The data were explored with the goal of preparing an analysis focused on identifying demographic patterns associated with user types. In particular, the following questions were addressed:
What differences exist between members and casual users in terms of age and gender?
Which demographic segments could be targeted in future marketing campaigns to convert casual users into members?
During this phase, records with missing or inconsistent data (for example, ages less than 1 year or greater than 90) were removed, and genders were filtered to include only the most reliable values: “Male” and “Female”. This initial cleaning ensured the quality of the data to be analyzed in the subsequent phases.
Once the data was cleaned and prepared, the analysis focused on comparing demographic characteristics between member and casual users.
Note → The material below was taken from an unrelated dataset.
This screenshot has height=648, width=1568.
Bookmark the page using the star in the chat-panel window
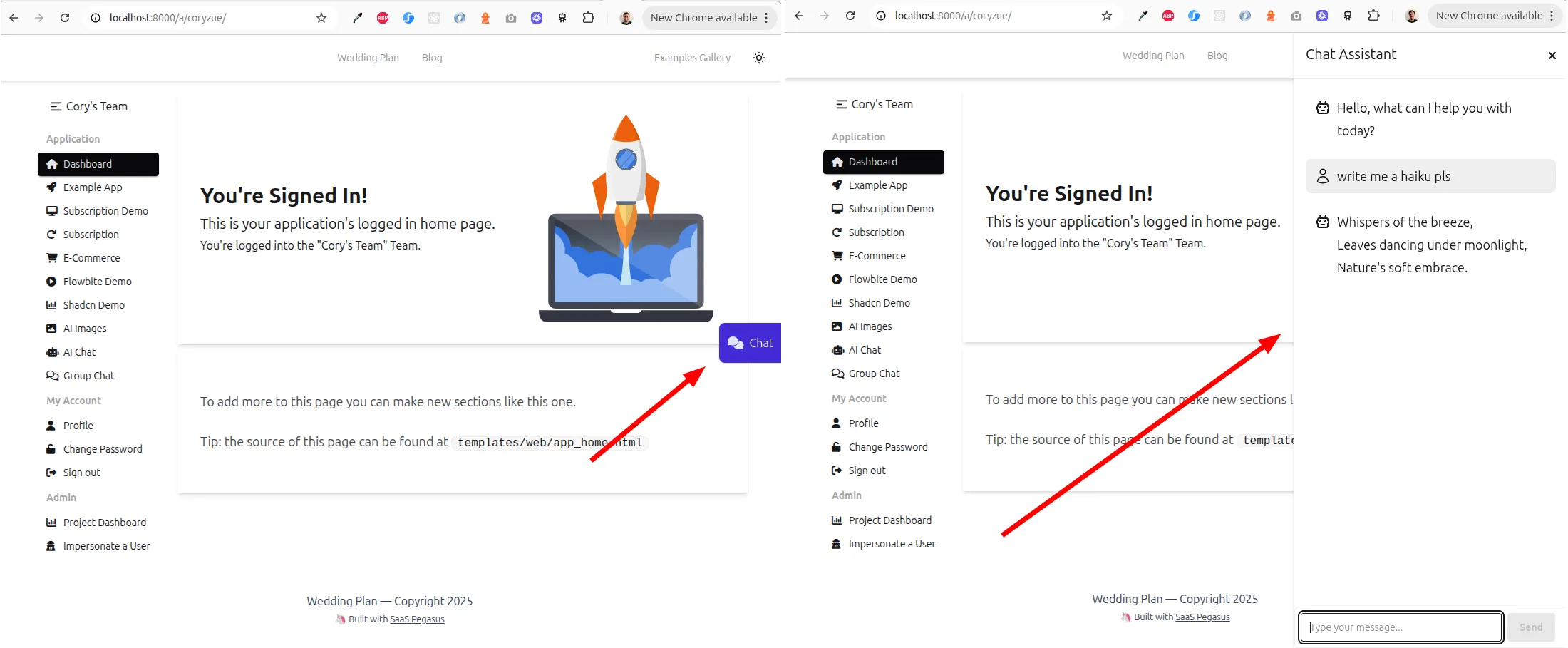[1107, 16]
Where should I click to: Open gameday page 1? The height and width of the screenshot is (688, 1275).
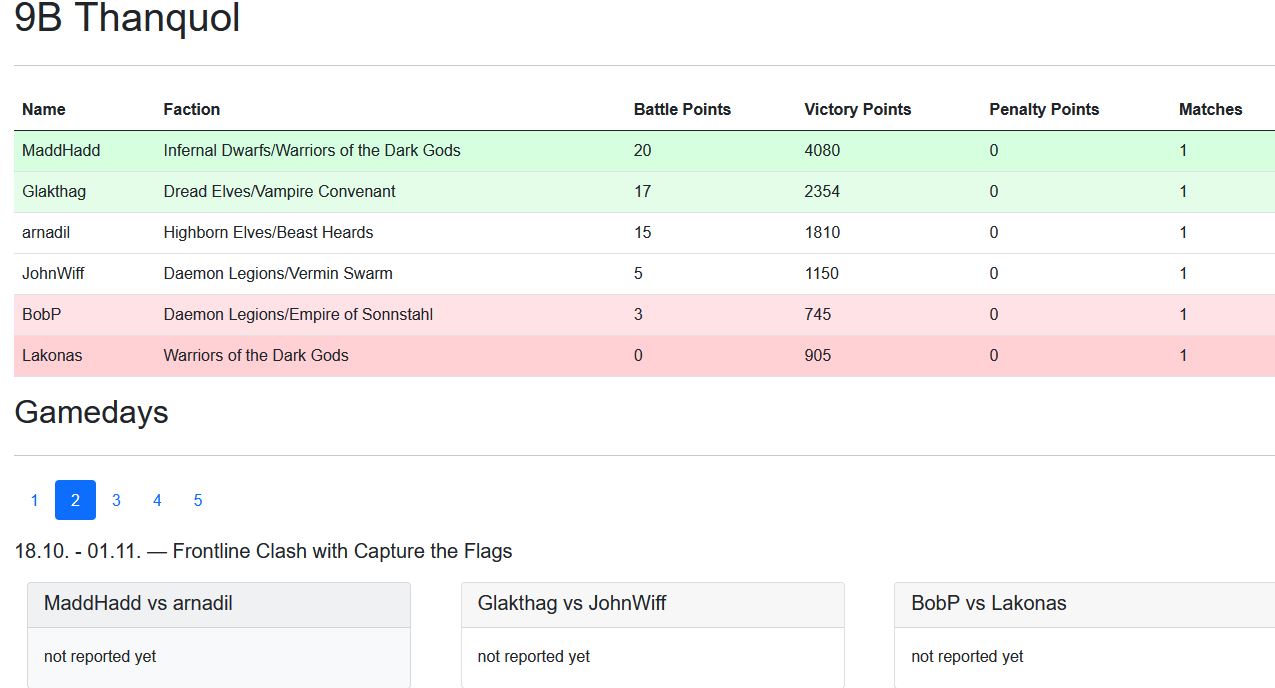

Summary statistics and visualizations were generated to explore differences in age distribution and gender proportions.
Key findings included:
These insights suggest that targeted campaigns could focus on younger demographics and female casual users to increase membership conversion. Further analysis and modeling could refine these recommendations.
The analysis conducted revealed clear differences between member and casual bicycle users in Chicago during 2019. The results show that members tend to be older and predominantly male, while casual users are younger and have a more balanced gender distribution.
These demographic patterns provide valuable insights for designing targeted marketing campaigns aimed at increasing the conversion of casual users into members, especially focusing on younger segments and female users.
Additionally, the careful data cleaning and preparation ensured the quality of the analysis, lending credibility to the conclusions drawn.
For future work, predictive analyses are recommended to more precisely identify potential users for loyalty strategies.
This portfolio will be published on platforms such as Kaggle and GitHub, facilitating professional exposure through LinkedIn to showcase data analysis skills and results communication.